ABSTRACT
An Analysis of Data Corruption in the Storage Stack
L. Bairavasundaram, G. Goodson, B. Schroeder, A. Arpaci-Dusseau, R. Arpaci-Dusseau.
6th Usenix Conference on File and Storage Technologies (FAST 2008).
An important threat to reliable storage of data is silent
data corruption. In order to develop suitable protection
mechanisms against data corruption, it is essential to understand
its characteristics. In this paper, we present the
first large-scale study of data corruption. We analyze corruption
instances recorded in production storage systems
containing a total of 1.53 million disk drives, over a period
of 41 months. We study three classes of corruption:
checksum mismatches, identity discrepancies, and parity
inconsistencies. We focus on checksum mismatches
since they occur the most.
We find more than 400,000 instances of checksum
mismatches over the 41-month period. We find many
interesting trends among these instances including: (i)

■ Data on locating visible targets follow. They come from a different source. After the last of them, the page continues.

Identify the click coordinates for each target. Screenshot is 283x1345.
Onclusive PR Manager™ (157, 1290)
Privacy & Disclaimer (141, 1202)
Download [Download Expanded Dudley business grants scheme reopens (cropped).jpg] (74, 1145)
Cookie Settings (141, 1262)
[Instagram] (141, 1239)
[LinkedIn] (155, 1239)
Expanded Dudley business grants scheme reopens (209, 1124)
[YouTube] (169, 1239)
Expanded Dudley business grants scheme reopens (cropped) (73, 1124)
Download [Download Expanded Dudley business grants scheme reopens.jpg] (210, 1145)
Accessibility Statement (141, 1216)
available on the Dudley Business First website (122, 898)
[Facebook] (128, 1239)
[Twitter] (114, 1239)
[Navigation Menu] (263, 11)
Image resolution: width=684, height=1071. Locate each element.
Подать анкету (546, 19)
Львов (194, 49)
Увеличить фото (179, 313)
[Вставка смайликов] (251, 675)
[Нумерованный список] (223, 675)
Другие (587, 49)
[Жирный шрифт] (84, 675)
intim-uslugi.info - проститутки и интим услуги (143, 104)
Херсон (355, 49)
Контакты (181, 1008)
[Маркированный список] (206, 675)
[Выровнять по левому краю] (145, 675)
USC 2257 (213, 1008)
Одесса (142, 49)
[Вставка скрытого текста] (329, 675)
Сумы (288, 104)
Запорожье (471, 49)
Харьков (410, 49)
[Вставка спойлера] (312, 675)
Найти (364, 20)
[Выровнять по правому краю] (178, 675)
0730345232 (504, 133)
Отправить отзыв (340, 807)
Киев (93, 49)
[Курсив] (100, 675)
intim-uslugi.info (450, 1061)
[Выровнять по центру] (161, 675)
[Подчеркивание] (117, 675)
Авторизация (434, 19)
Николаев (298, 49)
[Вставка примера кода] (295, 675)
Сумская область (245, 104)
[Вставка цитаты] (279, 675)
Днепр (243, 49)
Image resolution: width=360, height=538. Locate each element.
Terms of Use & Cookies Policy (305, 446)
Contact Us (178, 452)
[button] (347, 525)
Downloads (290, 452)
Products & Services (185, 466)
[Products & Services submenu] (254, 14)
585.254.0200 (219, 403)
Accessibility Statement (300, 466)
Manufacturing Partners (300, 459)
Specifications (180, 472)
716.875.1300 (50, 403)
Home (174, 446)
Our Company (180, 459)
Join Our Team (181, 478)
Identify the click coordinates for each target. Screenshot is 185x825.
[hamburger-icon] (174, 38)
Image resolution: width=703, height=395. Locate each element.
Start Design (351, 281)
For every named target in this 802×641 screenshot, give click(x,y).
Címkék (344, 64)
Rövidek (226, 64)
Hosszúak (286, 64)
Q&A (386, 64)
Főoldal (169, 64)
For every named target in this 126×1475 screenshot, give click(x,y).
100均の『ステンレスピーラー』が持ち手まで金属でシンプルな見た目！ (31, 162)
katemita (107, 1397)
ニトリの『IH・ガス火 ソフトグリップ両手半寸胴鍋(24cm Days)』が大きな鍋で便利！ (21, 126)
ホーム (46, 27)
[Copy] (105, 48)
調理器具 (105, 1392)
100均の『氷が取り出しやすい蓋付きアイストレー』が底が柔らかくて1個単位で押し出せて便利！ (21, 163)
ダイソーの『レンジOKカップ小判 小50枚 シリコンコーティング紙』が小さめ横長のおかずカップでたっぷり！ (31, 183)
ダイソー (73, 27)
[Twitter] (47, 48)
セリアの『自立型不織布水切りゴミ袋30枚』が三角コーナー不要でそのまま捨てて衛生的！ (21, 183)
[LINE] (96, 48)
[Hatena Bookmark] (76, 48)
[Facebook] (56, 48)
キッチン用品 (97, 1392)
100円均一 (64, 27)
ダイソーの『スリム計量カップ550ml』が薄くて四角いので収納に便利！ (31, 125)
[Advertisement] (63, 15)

nearline disks (and their adapters) develop checksum
mismatches an order of magnitudemore often than enterprise
class disk drives, (ii) checksum mismatches within
the same disk are not independent events and they show
high spatial and temporal locality, and (iii) checksum
mismatches across different disks in the same storage
system are not independent. We use our observations to
derive lessons for corruption-proof system design.